▶ **Exercise description**
The entries that follow are to be duplicated in full, character for character.

▶ **Exercise data**
*** Block opens ***

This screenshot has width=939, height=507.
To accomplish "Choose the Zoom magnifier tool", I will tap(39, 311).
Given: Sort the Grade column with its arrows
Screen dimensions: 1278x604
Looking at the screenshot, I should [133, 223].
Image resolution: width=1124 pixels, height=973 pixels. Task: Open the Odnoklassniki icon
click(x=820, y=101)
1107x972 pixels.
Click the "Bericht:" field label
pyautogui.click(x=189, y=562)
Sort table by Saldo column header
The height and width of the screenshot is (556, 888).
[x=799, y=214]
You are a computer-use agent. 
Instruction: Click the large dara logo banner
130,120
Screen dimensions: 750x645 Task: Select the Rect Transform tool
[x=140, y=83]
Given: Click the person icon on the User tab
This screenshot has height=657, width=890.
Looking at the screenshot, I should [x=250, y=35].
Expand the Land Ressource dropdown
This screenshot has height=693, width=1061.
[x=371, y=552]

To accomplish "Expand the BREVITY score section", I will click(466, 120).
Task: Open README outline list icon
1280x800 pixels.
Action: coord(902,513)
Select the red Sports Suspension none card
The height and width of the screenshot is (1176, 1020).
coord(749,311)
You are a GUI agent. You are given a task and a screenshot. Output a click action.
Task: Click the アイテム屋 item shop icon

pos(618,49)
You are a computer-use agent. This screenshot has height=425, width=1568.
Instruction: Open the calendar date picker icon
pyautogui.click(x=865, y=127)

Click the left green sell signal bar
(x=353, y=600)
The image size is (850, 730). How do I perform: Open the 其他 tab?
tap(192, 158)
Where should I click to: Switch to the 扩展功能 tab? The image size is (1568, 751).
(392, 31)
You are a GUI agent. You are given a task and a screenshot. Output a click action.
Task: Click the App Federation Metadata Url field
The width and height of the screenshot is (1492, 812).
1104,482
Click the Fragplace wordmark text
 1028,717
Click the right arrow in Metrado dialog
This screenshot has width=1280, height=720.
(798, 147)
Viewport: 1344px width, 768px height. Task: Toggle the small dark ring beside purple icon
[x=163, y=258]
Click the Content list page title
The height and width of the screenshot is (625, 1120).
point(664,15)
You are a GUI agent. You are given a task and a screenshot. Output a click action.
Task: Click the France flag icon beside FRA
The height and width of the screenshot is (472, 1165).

*** Block closes ***

▶ **Solution for this exercise**
This screenshot has width=939, height=507.
To accomplish "Choose the Zoom magnifier tool", I will tap(39, 311).
Given: Sort the Grade column with its arrows
Screen dimensions: 1278x604
Looking at the screenshot, I should [133, 223].
Image resolution: width=1124 pixels, height=973 pixels. Task: Open the Odnoklassniki icon
click(x=820, y=101)
1107x972 pixels.
Click the "Bericht:" field label
pyautogui.click(x=189, y=562)
Sort table by Saldo column header
The height and width of the screenshot is (556, 888).
[x=799, y=214]
You are a computer-use agent. 
Instruction: Click the large dara logo banner
130,120
Screen dimensions: 750x645 Task: Select the Rect Transform tool
[x=140, y=83]
Given: Click the person icon on the User tab
This screenshot has height=657, width=890.
Looking at the screenshot, I should [x=250, y=35].
Expand the Land Ressource dropdown
This screenshot has height=693, width=1061.
[x=371, y=552]

To accomplish "Expand the BREVITY score section", I will click(466, 120).
Task: Open README outline list icon
1280x800 pixels.
Action: coord(902,513)
Select the red Sports Suspension none card
The height and width of the screenshot is (1176, 1020).
coord(749,311)
You are a GUI agent. You are given a task and a screenshot. Output a click action.
Task: Click the アイテム屋 item shop icon

pos(618,49)
You are a computer-use agent. This screenshot has height=425, width=1568.
Instruction: Open the calendar date picker icon
pyautogui.click(x=865, y=127)

Click the left green sell signal bar
(x=353, y=600)
The image size is (850, 730). How do I perform: Open the 其他 tab?
tap(192, 158)
Where should I click to: Switch to the 扩展功能 tab? The image size is (1568, 751).
(392, 31)
You are a GUI agent. You are given a task and a screenshot. Output a click action.
Task: Click the App Federation Metadata Url field
The width and height of the screenshot is (1492, 812).
1104,482
Click the Fragplace wordmark text
 1028,717
Click the right arrow in Metrado dialog
This screenshot has width=1280, height=720.
(798, 147)
Viewport: 1344px width, 768px height. Task: Toggle the small dark ring beside purple icon
[x=163, y=258]
Click the Content list page title
The height and width of the screenshot is (625, 1120).
point(664,15)
You are a GUI agent. You are given a task and a screenshot. Output a click action.
Task: Click the France flag icon beside FRA
The height and width of the screenshot is (472, 1165).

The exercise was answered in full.